CHARLESTON, SC (WCSC) - A new study released Wednesday ranks South Carolina first in the nation for the number of women killed by men.
The study, "When Men Murder Women: An Analysis of 2011 Homicide Data," was released by the Violence Policy Center in Washington, DC.
61 females were murdered by males in South Carolina in 2011, a total of 2.54 per 100,000. This is more than twice the national per capita rate of 1.17 per 100,000.
Four of the female homicide victims were 18 years of age or younger, and the average homicide victim age was 38 years old. Of these victims, 22 were black, and 39 were white.
For homicides in which the victim-to-offender relationship could be identified, 93% of reported homicides were committed by someone they knew. Of the homicide victims who knew their offenders, 63% were murdered by a male that was their husband, common-law-husband, ex-husband, boyfriend, or ex-boyfriend.

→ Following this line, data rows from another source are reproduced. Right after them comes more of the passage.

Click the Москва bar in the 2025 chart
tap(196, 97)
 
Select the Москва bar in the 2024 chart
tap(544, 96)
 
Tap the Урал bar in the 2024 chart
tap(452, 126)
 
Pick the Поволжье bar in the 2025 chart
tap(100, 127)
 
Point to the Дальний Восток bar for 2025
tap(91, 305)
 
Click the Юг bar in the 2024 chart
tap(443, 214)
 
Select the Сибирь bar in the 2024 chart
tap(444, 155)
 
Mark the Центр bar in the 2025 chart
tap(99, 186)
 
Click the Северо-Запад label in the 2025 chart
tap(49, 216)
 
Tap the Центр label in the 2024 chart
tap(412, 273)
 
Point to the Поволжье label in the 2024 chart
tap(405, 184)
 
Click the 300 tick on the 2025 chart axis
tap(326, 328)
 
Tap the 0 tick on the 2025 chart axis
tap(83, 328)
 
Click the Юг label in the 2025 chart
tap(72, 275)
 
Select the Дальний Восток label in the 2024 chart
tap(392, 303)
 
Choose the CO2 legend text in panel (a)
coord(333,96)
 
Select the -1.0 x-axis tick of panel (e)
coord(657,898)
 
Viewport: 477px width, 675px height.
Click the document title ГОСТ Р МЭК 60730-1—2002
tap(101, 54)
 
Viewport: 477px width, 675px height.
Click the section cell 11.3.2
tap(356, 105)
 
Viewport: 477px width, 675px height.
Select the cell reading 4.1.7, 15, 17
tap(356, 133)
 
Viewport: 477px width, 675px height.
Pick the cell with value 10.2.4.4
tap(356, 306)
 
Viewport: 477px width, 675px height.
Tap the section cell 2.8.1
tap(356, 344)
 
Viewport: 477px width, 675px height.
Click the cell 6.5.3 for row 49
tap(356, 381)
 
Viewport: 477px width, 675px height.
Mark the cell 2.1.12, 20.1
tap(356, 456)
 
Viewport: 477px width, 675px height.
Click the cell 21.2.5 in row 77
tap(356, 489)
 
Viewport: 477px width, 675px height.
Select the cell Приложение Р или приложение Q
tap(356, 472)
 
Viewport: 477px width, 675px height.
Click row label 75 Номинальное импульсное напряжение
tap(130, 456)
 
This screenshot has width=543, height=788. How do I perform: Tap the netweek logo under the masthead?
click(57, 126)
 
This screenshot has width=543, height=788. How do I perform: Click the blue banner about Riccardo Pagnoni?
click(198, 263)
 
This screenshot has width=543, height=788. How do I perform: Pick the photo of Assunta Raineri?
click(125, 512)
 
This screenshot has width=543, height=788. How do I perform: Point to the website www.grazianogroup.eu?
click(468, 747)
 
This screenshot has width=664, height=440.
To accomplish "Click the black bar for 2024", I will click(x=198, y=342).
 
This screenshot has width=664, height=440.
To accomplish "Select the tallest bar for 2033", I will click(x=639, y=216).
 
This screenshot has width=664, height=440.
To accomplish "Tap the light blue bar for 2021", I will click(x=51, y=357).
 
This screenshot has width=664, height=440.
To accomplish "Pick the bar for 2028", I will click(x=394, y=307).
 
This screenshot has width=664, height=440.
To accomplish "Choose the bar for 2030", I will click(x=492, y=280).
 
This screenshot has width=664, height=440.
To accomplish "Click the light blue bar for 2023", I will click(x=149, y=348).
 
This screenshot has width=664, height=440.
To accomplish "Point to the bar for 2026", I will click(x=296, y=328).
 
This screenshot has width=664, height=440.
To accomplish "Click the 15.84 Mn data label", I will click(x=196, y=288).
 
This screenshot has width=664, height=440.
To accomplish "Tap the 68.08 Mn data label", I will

Of the female intimates murdered, 52% of these were killed with guns. South Carolina has been in the top 10 of women killed by men for the past 15 years, and this is the state's third time at the top spot in the nation. South Carolina was ranked second in the nation in 2010..
The announcement coincides with the beginning of Domestic Violence Awareness Month in the United States, which is recognized in every year in October.
"For the past ten years, South Carolina has consistently been ranked in the top ten states for the number of women killed by men; this is the third time we have been ranked number one. It is our hope that this report will be a call to action for the leadership of South Carolina and its citizens to recognize the seriousness of the problem in our state and begin to work collaboratively to find real solutions that improve the safety and lives of women in our state," says Colleen Campbell Bozard, Interim Executive Director of the South Carolina Coalition Against Domestic Violence and Sexual Assault.
The report is based on information obtained from the most recent Supplementary Homicide Report data submitted to the Federal Bureau of Investigation. The numbers for 2011 are the most recent statistics available, and the ranking is calculated according to the homicide rate per 100,000 people in the state.